La empresa neozelandesa Halter, fundada por Craig Piggott, está impulsando la digitalización del sector agropecuario con un sistema de «cercas virtuales» que busca reemplazar los alambrados tradicionales. La compañía, que recientemente completó una ronda de inversión de 220 millones de dólares y alcanza una valuación de 2.000 millones, acelera su expansión global con atención en nuevos mercados, incluida Sudamérica.
El sistema funciona mediante collares inteligentes con GPS, sensores y algoritmos. Estos dispositivos, alimentados por energía solar, emiten señales de audio y vibraciones para guiar al ganado dentro de límites geográficos definidos digitalmente. Tras un período de adaptación, los animales responden a los estímulos, permitiendo que el manejo se realice completamente desde una aplicación móvil.

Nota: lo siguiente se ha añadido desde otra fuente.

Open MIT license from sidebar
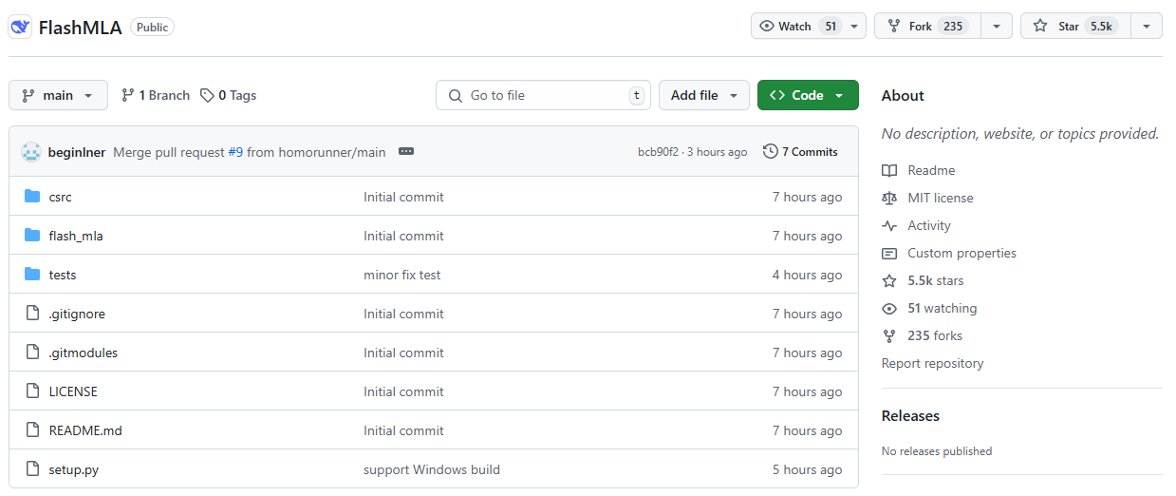The image size is (1176, 496). coord(940,199)
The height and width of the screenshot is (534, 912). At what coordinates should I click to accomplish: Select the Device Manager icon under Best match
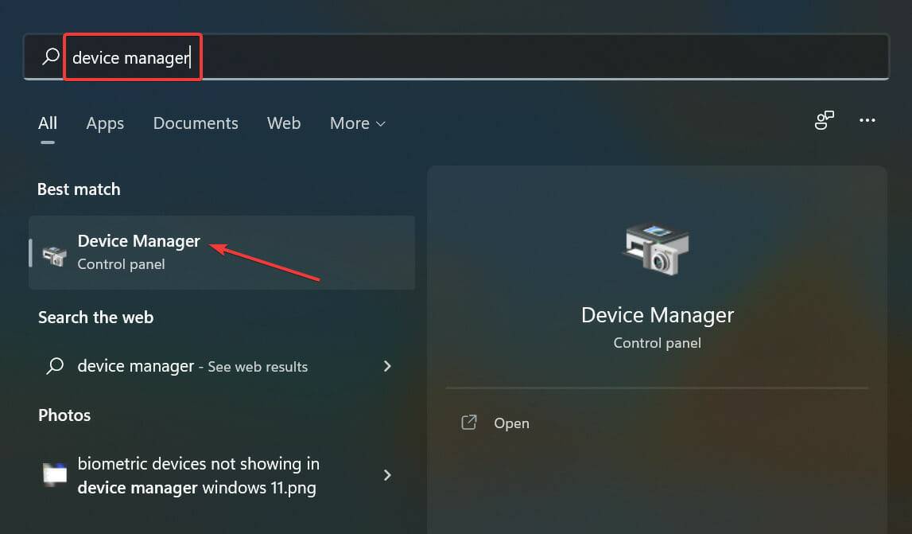coord(53,251)
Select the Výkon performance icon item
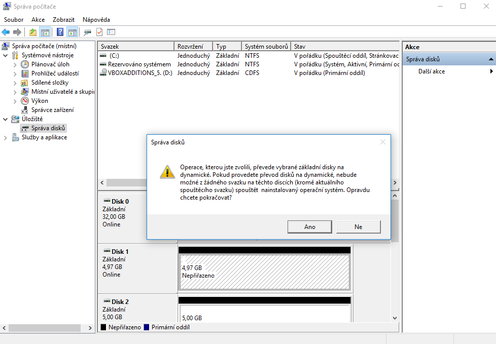496x344 pixels. [x=24, y=101]
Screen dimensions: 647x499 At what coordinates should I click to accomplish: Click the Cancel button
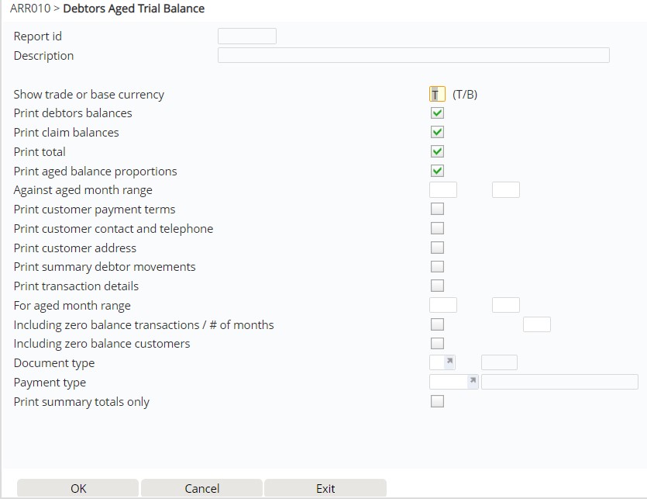[201, 488]
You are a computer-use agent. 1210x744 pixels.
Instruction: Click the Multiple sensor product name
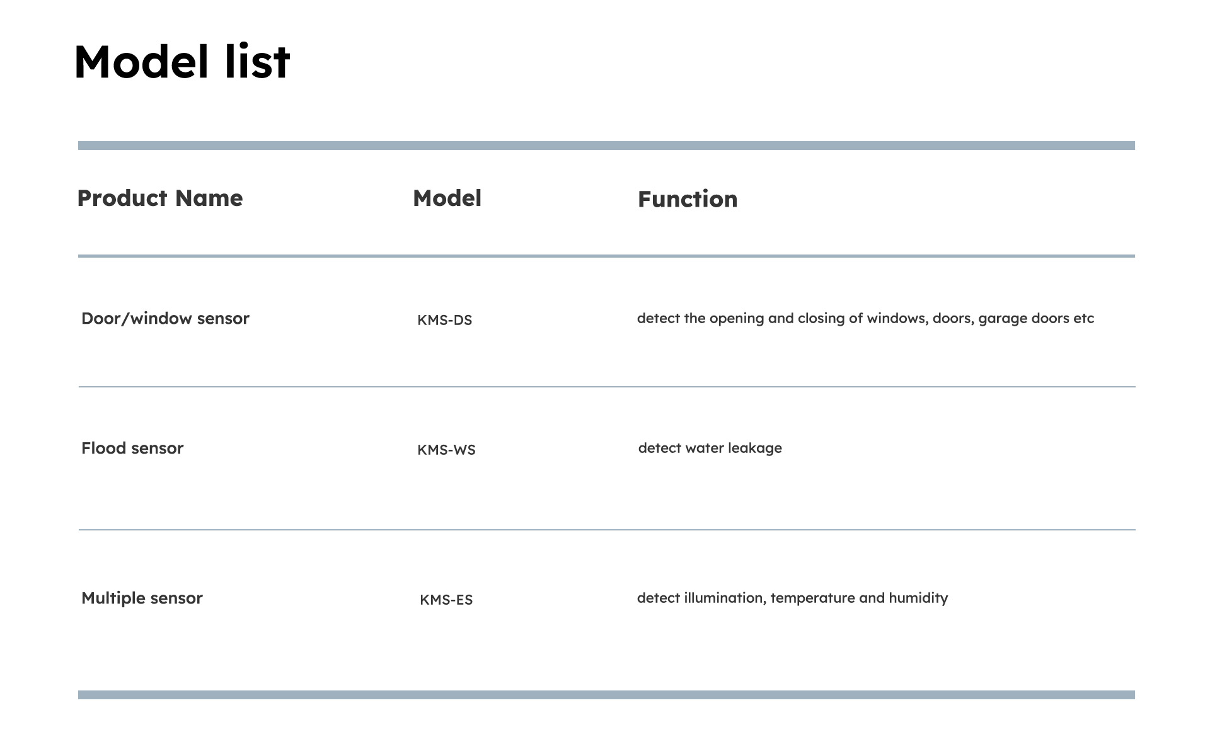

Según la empresa, esta tecnología permite diseñar potreros, mover rodeos y ajustar la carga animal sin necesidad de instalar o mantener infraestructura física. El algoritmo central procesa más de 1.000 registros por minuto por dispositivo, lo que facilita el monitoreo en tiempo real de la ubicación, el comportamiento y posibles indicios de problemas sanitarios del ganado.
En establecimientos donde ya se implementa, principalmente en Nueva Zelanda, Australia y Estados Unidos, se reportan reducciones significativas en la inversión en alambrados y un ahorro estimado de hasta 40 horas semanales de trabajo por campo. En Estados Unidos, donde la compañía comenzó a operar en 2024, se han construido más de 100 mil kilómetros de estos límites virtuales.
El modelo de negocio se basa en una suscripción mensual por animal, que oscila entre 5 y 8 dólares, e incluye el collar y el acceso a la plataforma de gestión. Halter ha comercializado cerca de un millón de collares y cuenta con más de 400 empleados.
Los fondos de la reciente inversión, liderada por Founders Fund, se destinarán a consolidar las operaciones en los mercados actuales y avanzar en nuevas geografías. En el corto plazo, el foco estará en Irlanda, el Reino Unido, América del Norte y América del Sur.
Para Sudamérica, región que incluye sistemas ganaderos extensivos como los de Argentina, Brasil y Uruguay, la tecnología se presenta como una alternativa para optimizar costos logísticos y laborales. Además, se alinea con la creciente presión para mejorar la eficiencia productiva y reducir el impacto ambiental, permitiendo un uso más preciso del forraje y un seguimiento detallado de la salud animal.
Productores que utilizan el sistema destacan beneficios como la facilitación del pastoreo rotativo dinámico, el ajuste de cargas en tiempo real y la reducción de personal para tareas de arreo. El monitoreo continuo de patrones de comportamiento también permite alertas tempranas sobre posibles enfermedades.